BEAUVOIR (de), Simone (1908-1986)

Manuscrit autographe (fragments) pour son essai « Faut-il brûler Sade ? »
S.l.n.d [1951], 7 pages in-4 sur papier quadrillé
Quelques ratures et un petit paragraphe biffé de sa main. Petite trace de trombone sur le premier feuillet.

Remarquable manuscrit autographe pour son célèbre essai “Faut-il brûler Sade ?”


Le texte du manuscrit comporte de légères variantes avec celui publié.

« En quoi mérite-t-il de nous intéresser ? Ses admirateurs mêmes reconnaissent volontiers que son œuvre est dans sa plus grande partie illisible ; philosophiquement elle n’échappe à la banalité que pour sombrer dans l’incohérence. Quant à ses rêves, ils n’étonnent pas par leur originalité ; dans ce domaine, Sade n’a rien inventé et on rencontre à foison dans des traités de psychiatrie des cas pour le moins aussi étranges que le sien. En vérité, ce n’est ni comme auteur, ni comme perverti sexuel que Sade s’impose à notre attention : c’est par la relation qu’il a créée entre ces deux aspects de lui-même. Les anomalies de Sade prennent leur valeur du moment où au lieu de les subir comme une nature donnée il élabore un immense système afin de les revendiquer […]. Sade a tenté de convertir son destin psycho-physiologique en un choix éthique ; de cet acte par lequel il assumait sa séparation, il a prétendu faire un exemple et un appel : c’est par là que son aventure revêt une large signification humaine »

« Il y avait à cette époque bien des libertins qui se livraient à de pires orgies, impunément ; mais je suppose que dans le cas de Sade le scandale était fatal ; il est certains “pervertis sexuels” auxquels s’appliquent exactement le mythe de M. Hyde et du Docteur Jekyll ; ils espère pouvoir d’abord satisfaire leurs “vices” sans compromettre leur personnage officiel ; mais ils sont assez imaginatifs pour se pense, peu à peu, par un vertige où se mêlent honte et orgueil, ils se découvrent : ainsi Charlus malgré ses ruses et par ses ruses mêmes » […]

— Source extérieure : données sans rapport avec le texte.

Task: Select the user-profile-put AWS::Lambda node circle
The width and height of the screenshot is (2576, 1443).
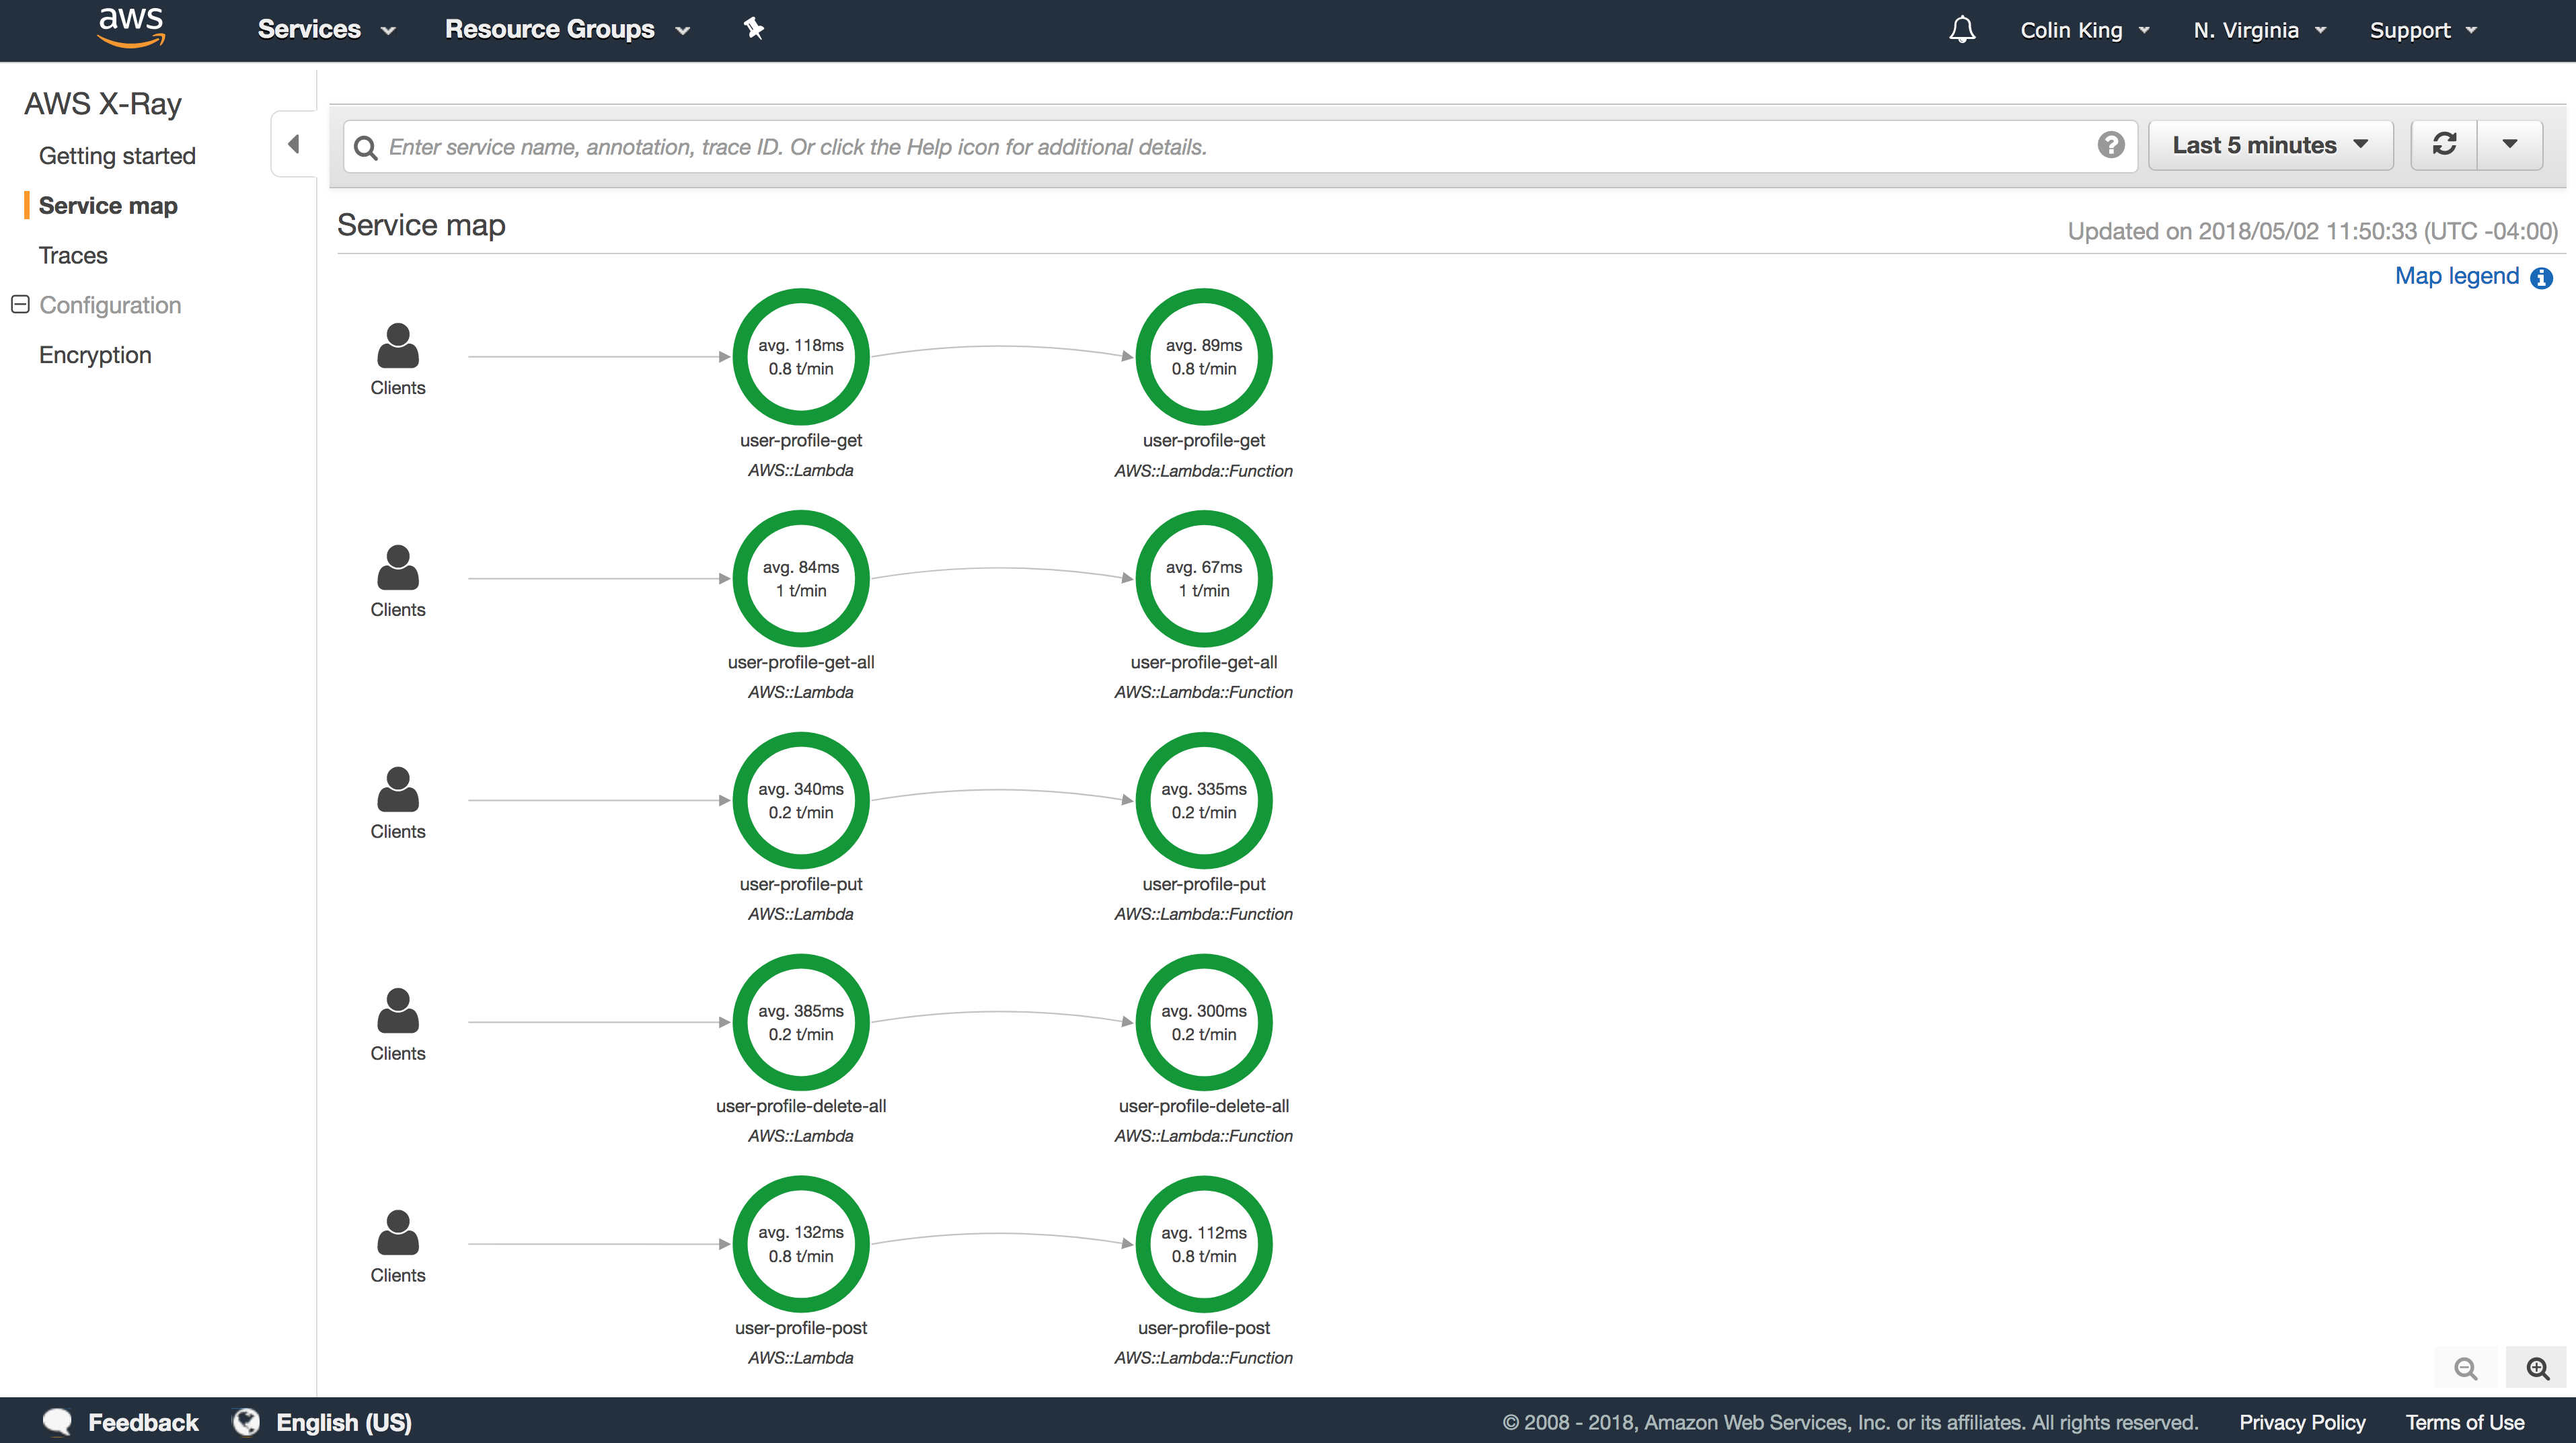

« Chez le héros sadique, l’agressivité mâle n’est pas atténuée par l’ordinaire métamorphose du corps en chair ; pas un instant il ne se perd dans son animalité : il demeure si lucide, si cérébral qu’au lieu de le gêner dans ses élans les discours philosophiques sont pour lui un aphrodisiaque. […] Grâce à cette démesure, l’acte sexuel créé cette illusion de jouissance souveraine qui en fait aux yeux de Sade le prix incomparable […] »

« À partir du scandale de 1763 l’érotisme de Sade n’est plus seulement une attitude individuelle ; c’est aussi un défi de la société. Dans une lettre à sa femme Sade explique comment de ses goûts il a fait des principes : “Ces principes et ces goûts sont portés par moi jusqu’au fanatisme” écrit-il “et le fanatisme est l’ouvrage des persécutions de mes tyrans”. L’intention suprême qui anime toute activité sexuelle, c’est qu’elle se veut criminelle : cruauté ou souillure, il s’agit de réaliser le mal »

[…] « Et puis sur le papier l’auteur, prolongeant indéfiniment l’agonie de la victime, peut éterniser l’instant privilégié où un esprit lucide habite un corps qui se dégrade en matière ; il insuffle encore un passé vivant dans la dépouille inconsciente : mais en vérité que ferait un tyran de cet “objet inerte” : un cadavre ? »


Ces pages furent en remplacement à dactylographier pour insertion dans cet essai sur Sade qui sera publié en décembre 1951 dans le n° 74 des Temps modernes, repris avec deux autres dans Privilèges (Gallimard, 1955), et depuis, recueilli avec les mêmes, sous le titre « Faut-il brûler Sade ? »
Le texte du manuscrit comporte de légères variantes avec celui publié.

Dans « Faut-il brûler Sade ? », Simone de Beauvoir tente de montrer de quelle manière le divin marquis, après avoir provoqué le scandale, a cherché à concilier ses plaisirs individuels et son existence sociale ; comment, à travers ses oeuvres, il a voulu assumer sa pratique sexuelle en la transformant en éthique. Elle pose la question de la criminalisation de la sexualité, la façon dont la société la codifie et la norme.

On joint :
-La lettre autographe signée adressée à Madame Mandinaud ayant accompagné l’envoi de ces feuillets
-Les copies carbones d’une dactylographie (par Madame Mandinaud) d’époque de ces pages.